ブルームバーグの調査によると、ウェルズ・ファーゴでは黒人が申請した住宅ローン借り換えの承認率は47%にとどまり、主要金融機関では最低だ。ほかの金融機関による黒人の申請の承認率は平均71%となっており、ウェルズ・ファーゴの低さは際立つ。
一方で、同行では白人による申請の承認率は72%に達している。アジア系は67%。ヒスパニック系も53%まで下がるが、それでも黒人よりは高い。
家を持つことは米国でいまも富を築くための重要な手段のひとつだが、黒人の住宅所有率は全米で41%にとどまるのが実情だ。
アフリカ系米国人の保有資産額の中央値は2053年にはゼロになるとの予測もある。ウェルズ・ファーゴによる厳しいローン審査も、一部の黒人の家計悪化に追い打ちをかけるだろう。

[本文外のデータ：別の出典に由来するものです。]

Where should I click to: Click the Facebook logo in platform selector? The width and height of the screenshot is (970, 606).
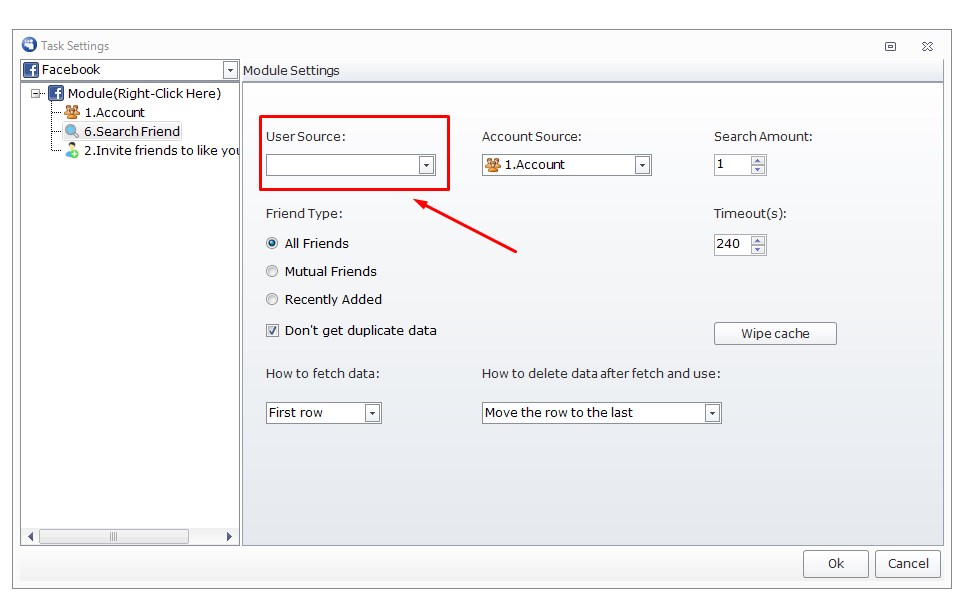click(31, 70)
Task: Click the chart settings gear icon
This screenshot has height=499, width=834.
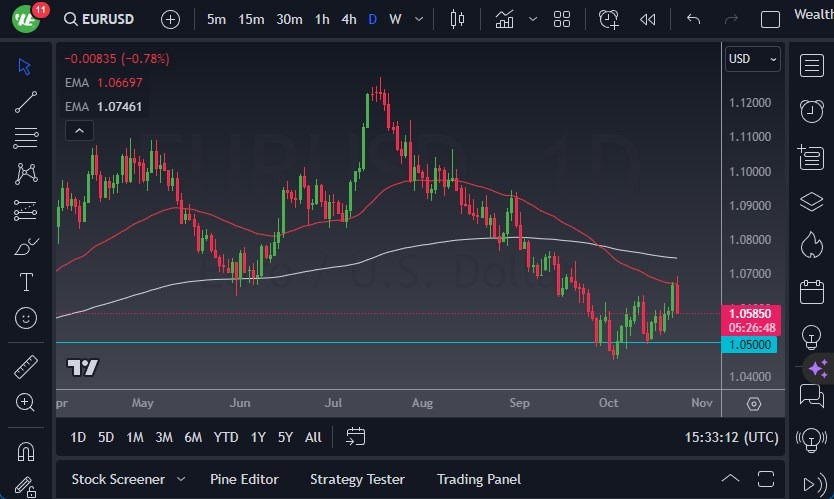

カルチャーバンクス(編集注、筆者の経営するメディア企業)は最近、26〜39歳の黒人の間で、持ち家を通じたアメリカンドリームの追求は衰えておらず、黒人全体の住宅所有率を押し上げていると伝えている。米国勢調査局のデータによると、この世代によって黒人全体の住宅所有率は2020年1〜3月期に2ポイント超上がった。
とはいえ、2020年に住宅を購入したミレニアル世代の黒人が、米国の黒人の大部分を代表しているわけではない点には注意する必要がある。実際、ほとんどの黒人は新型コロナのパンデミック(世界的大流行)の間に経済状況が悪化した。
エコノミストの間では、ミレニアル世代の黒人は住宅ローンの審査などでの構造的不平等に加え、ほかの人種に比べ多い学生ローン残高も考え合わせると、家を買うのすら難しくなっているのではないかという見方もある。全米不動産業者協会のまとめによると、全米の住宅購入者に占める黒人の割合は5%ほどとなっている。
米国では1968年まで、金融機関は住宅購入者の人種や居住区域を理由に住宅ローンの提供を拒否することが認められていた。こうした「レッドライニング(赤線引き)」と呼ばれる慣行は、貧困の集中や住宅所有の制限など黒人に対して長期的な影響をもたらしており、人種間の貧富の格差を広げる一因になっている。
端的に言えば、レッドライニングや政府の住宅政策は、いまもなお黒人による富の蓄積を妨げているということだ。